I began writing a letter admitting the possibility of my own pitiable delusion. Maybe I’m a fool, shoulder-to-shoulder with mankind’s most zealous idiots. Maybe my hope for a Great Connector is misplaced. If so, I’m sorry.
I know, though, that in our writing groups and elsewhere, themes repeat. In one blind session, two of us will mention the same species of tree, and two others will write about a bubbling pot of soup, and our invisible ties to each other become unmistakably clear.

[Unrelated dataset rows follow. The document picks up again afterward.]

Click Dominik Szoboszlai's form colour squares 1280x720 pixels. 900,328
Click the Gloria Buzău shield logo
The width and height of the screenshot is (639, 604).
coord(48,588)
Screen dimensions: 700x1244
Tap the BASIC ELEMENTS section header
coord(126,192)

Norm MacDonald told Marc Maron something to the effect that he trusted intuition above all other knowledge, and Marc pinned a hole in Norm’s declaration by asking if his intuition was ever wrong, and Norm immediately acknowledged his feelings had steered him astray. And while I appreciated him for admitting what some Thinkers or Instinctuals may never express (the possibility of wrongness), I also wanted Norm to explain that’s not how the deepest seat of knowledge works. We get impressions and we make assumptions and we take action, but our error in translation makes intuition unreliable, not the Intuition itself.
Maybe I am a fool, but if you were me, and had seen and felt the presence of an Endless Best Friend, and given eyes and ears to sense how small miracles unfold, well, maybe you wouldn’t believe, but I hope you’d understand why I do.